Second, Christianity correctly describes human needs. As the needs that Christianity says exist and claims to supply match the needs people do actually possess, we can conclude that Christianity is true or at least partly true. Blaise Pascal, for example, argued that Christianity alone accounts for both the greatness and wretchedness of man. He exclaimed:
Christianity’s perfect description of this dueling dual nature in humanity supports the truthfulness of Christianity.
Third, Christianity does not just describe our needs but claims to meet them, and actually does meet them, as we often see. Christianity, therefore, gives an accurate account of reality.
Same Needs, Different Argument
As you can see, both the existential and evidential arguments claim that Christian faith satisfies many basic needs. The evidential argument uses this to make a case for believing the Christian faith is true. The existential argument is not making a claim about truth or theism. It’s simply saying that if such a faith satisfies need, you are justified in having that faith.
The person convinced by the existential argument says, “I believe because it satisfies my needs.” The person convinced by the evidential argument says “I believe because the Christian faith is true.” To further highlight the essential difference between these arguments, Williams points to British philosopher Richard Swinburne who illustrated how people believe certain non-religious things based upon need:
- The mother who has to believe that her missing son is alive or else she will to go to pieces psychologically.
- The husband who has to believe that his wife is faithful if he is to avoid mistreating her.
- The lawyer who has to believe that his client is innocent if he is to make a good speech in his defense.
None of these people rely on evidence for their “faith”; they believe to avoid certain painful feelings or to enjoy certain positive feelings.

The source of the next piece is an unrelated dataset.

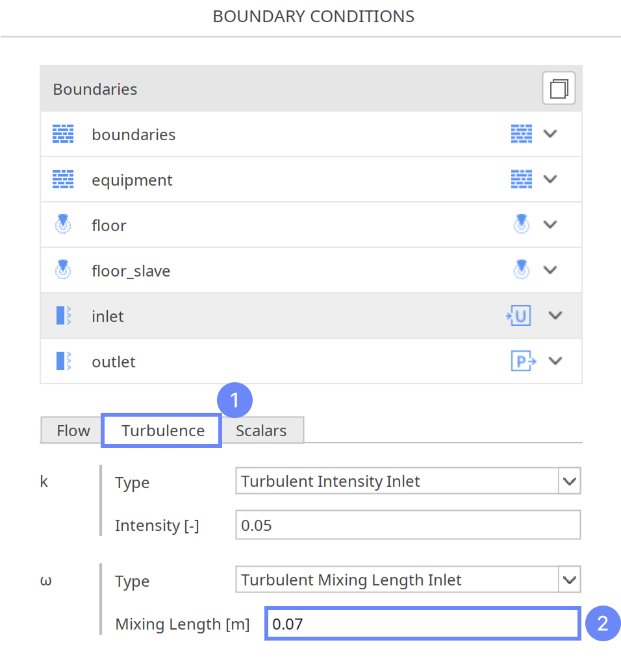Image resolution: width=621 pixels, height=662 pixels.
Task: Click the Intensity input field
Action: [x=407, y=525]
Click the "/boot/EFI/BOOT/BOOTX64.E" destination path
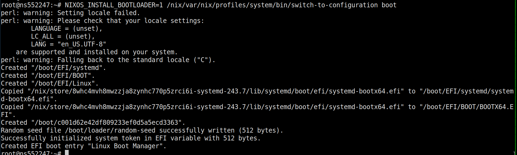 468,107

After giving three examples of writers who have used evidential arguments based upon need, Ernest Becker (Denial of Death), N. T. Wright (Simply Christian), and C. S Lewis (Mere Christianity), Williams points out that, in each of these cases, the evidential argument points to the presence of needs as a fact that needs explaining, whereas the existential argument doesn’t try to explain why there are needs but simply uses them to move one to faith.
Despite the common focus on needs in both the existential and evidential argument, Williams claims Blaise Pascal is one of the few apologists who has used existential and evidential arguments to persuade people to become Christians. We’ll take a closer look at him in the next post.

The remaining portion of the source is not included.